In this project, we propose a biomolecular conformation sensing technology based on the extrinsic super-chiral plasmonic nanostructures (ESCPSs) to overcome the limitation of the traditional enantiomers, where the super-chiral field excited near ESCPSs can enhance the asymmetric interactions between chiral substrates and the circular parilation light, and the extrinsic chiroptical effect from ESCPSs can improve the detection efficiency. This technology is suitable for the the ultrasensitive, real time and high-throughput detection, and can meet the requirement of the current scientific and technological development, especially for the genomics, proteomics, drug screening and so on. We will start with some ESCPSs with representative topological morphology, focus on the conformation sensing requirement, and research the formation mechanism of the extrinsic chiroptical effect and super-chiral field by the relatively theoretical and experimental method.Through clarifying the relationship between the super-chiral field, extrinsic chiroptical effect and the structure dependent properties, such as the topological morphology of ESCPSs, the surrounding refractive index and surface plasmonic polariton, we will set up a biomolecule conformation sensing model based on ESCPSs, and develop the designing method of the idea super-chiral field and the conformation sensing substrate.Based the characteristic research accumulation on the research of chiral metamaterials and the interaction between chiral plasmonic nanostructures and chiral molecules, we will carry out the experimental research on controlling the conformational variants and the orientation of biomolecules and the enantiomer sensor, and verify the developed theory and the method that used in experiment.The research of this project will also promote the theoretical development and applications of super-chiral field and ESCPSs in other fields, such as asymmetric synthesis and Raman optical activity.
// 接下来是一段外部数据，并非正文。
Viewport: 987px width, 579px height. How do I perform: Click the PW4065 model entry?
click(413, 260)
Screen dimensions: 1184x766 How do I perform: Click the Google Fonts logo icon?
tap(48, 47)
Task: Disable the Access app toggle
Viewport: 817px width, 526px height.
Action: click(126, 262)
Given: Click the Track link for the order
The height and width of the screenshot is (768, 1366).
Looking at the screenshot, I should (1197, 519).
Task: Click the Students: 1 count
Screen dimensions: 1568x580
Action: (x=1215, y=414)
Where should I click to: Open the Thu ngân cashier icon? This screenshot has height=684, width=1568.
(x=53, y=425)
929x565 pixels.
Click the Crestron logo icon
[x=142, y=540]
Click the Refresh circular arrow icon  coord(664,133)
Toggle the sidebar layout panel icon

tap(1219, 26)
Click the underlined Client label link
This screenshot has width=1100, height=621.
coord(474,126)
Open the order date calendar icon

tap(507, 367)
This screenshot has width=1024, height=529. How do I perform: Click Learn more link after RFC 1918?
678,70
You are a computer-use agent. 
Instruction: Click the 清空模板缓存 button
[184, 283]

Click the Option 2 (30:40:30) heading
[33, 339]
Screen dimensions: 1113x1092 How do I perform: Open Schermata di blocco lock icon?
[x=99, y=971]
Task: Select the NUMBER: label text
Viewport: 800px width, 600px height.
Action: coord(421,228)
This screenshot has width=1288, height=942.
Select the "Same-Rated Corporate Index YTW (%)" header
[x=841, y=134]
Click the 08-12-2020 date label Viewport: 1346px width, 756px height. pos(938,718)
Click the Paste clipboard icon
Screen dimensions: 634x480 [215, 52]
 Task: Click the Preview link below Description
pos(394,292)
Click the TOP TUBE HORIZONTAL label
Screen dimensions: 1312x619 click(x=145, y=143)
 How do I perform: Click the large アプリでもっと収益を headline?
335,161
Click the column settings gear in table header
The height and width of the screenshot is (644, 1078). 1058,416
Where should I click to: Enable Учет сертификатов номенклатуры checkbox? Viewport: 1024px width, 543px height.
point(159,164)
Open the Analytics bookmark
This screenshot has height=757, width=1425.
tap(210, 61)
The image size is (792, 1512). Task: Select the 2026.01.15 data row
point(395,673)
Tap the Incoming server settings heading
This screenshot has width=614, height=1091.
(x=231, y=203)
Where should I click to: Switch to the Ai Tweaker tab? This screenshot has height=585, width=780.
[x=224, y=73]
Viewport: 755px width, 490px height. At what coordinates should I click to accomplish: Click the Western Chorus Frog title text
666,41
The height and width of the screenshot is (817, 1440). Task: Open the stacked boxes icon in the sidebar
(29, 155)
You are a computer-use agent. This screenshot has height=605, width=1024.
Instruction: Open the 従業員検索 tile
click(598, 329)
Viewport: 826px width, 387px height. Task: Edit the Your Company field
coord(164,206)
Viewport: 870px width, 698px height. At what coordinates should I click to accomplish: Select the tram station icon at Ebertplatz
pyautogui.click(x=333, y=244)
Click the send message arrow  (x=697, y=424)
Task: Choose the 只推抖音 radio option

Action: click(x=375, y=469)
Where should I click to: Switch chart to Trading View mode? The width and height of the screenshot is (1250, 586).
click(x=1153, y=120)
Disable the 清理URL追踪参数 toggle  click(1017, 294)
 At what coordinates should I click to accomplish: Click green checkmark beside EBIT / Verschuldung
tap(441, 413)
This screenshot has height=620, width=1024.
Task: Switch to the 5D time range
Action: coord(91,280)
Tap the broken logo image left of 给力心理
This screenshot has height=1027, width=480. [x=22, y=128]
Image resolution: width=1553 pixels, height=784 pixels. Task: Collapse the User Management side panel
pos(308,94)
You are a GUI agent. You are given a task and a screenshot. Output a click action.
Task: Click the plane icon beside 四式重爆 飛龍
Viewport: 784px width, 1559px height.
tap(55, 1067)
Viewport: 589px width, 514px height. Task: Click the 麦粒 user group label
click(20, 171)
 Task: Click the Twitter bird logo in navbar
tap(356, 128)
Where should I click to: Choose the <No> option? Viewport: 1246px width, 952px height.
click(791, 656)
针对传统对映体传感技术的局限性，提出基于外在超手性Plasmonic纳米结构（ESCPS）的生物分子构象传感技术，利用超手性场对手性物质与电磁场之间非对称相互作用的增强作用和外手性效应在对映体传感方面的高效性，实现高灵敏、实时和高通量的构象检测。本项目将以构象传感为出发点，深入研究外手性效应和超手性场的形成机理；厘清外手性效应、超手性场与ESCPS的拓扑形貌、环境折射率、SPP类别（局域SPP、传播SPP等）等影响因素之间的内在规律，建立基于ESCPS的生物分子构象传感模型，进而发展生物分子构象传感的理想超手性场和传感基底的设计方法。结合实验室在手性超材料及其与生物分子相互作用方面的特色积累，开展生物分子取向和构象变异调控、以及生物分子构象传感实验，验证理论和方法的正确性。本课题研究，还将推动外手性效应和超手性场的理论发展，及其在非对称化学合成、Raman散射光活性等领域的应用。

Plasmonic增强手性效应不仅为设计和实现新型手性超材料提供新途径，也为实现高灵敏的手性分子空间结构检测提供新的可能。本项目通过结合理论、数值模拟和实验研究，开展并获得以下研究成果：1、开展了光栅和纳米孔阵列的外手性效应研究，给出相对于光入射面的结构对称性与外手性效应、超手性场之间的关联；2、从任意体系的内部耗散出发，通过重新推导圆偏振激发下的麦克斯韦方程组，得到手性场与体系CD信号之间的定量解析关系。并结合数值模拟，验证了理论推导的正确性；3、针对低对称性的手性介质和金属复合系统，首次阐明了体系对称性与诱导手性效应精细成份之间的对应关系，给出体系参数对诱导手性效应精细成份的影响规律，为开发新型生物分子传感器提供理论支撑。相关研究成果发表在Physical Review B 100 (12), 125424；4、首次发现基于自然界手性介质的新型非对称传输效应——即非对称手性光学效应。研究发现玻璃基底和介质截面上电磁波交叉耦合效应明显依赖于电磁波的入射方向，并导致相同体系中前向和后向照射的CD信号强度有明显差异。此项研究探测界面上发生的事件提供新的理论支撑，相关研究结果发表在Optics Letters 45 (6), 1330-1333；5、在高性能传感基底研究中，提出基于手性FP腔的高品质手性效应增强方案。研究发现，各向异性手性微结构、介质层和金属膜的三明治结构，能够有效增强体系的手性效应和信号品质，为获得高品质手性光学共振提供可行的方案。相关理论研究结果发表在Optics express 27 (5), 6801-6814。实验研究结果已投递SCI期刊杂志在审；6、结合理论和实验研究，首次将高品质的SPP晶格共振与手性共振相结合，实现了高品质、高强度的手性共振，为生物分子构象传感提供了可行性方案。相关研究结果已投递SCI期刊杂志在审。总之，在本项目的支持下，我们搭建角度依赖的光谱测试系统一套，发表SCI期刊论文5篇（在审论文3篇），获国家发明专利2项。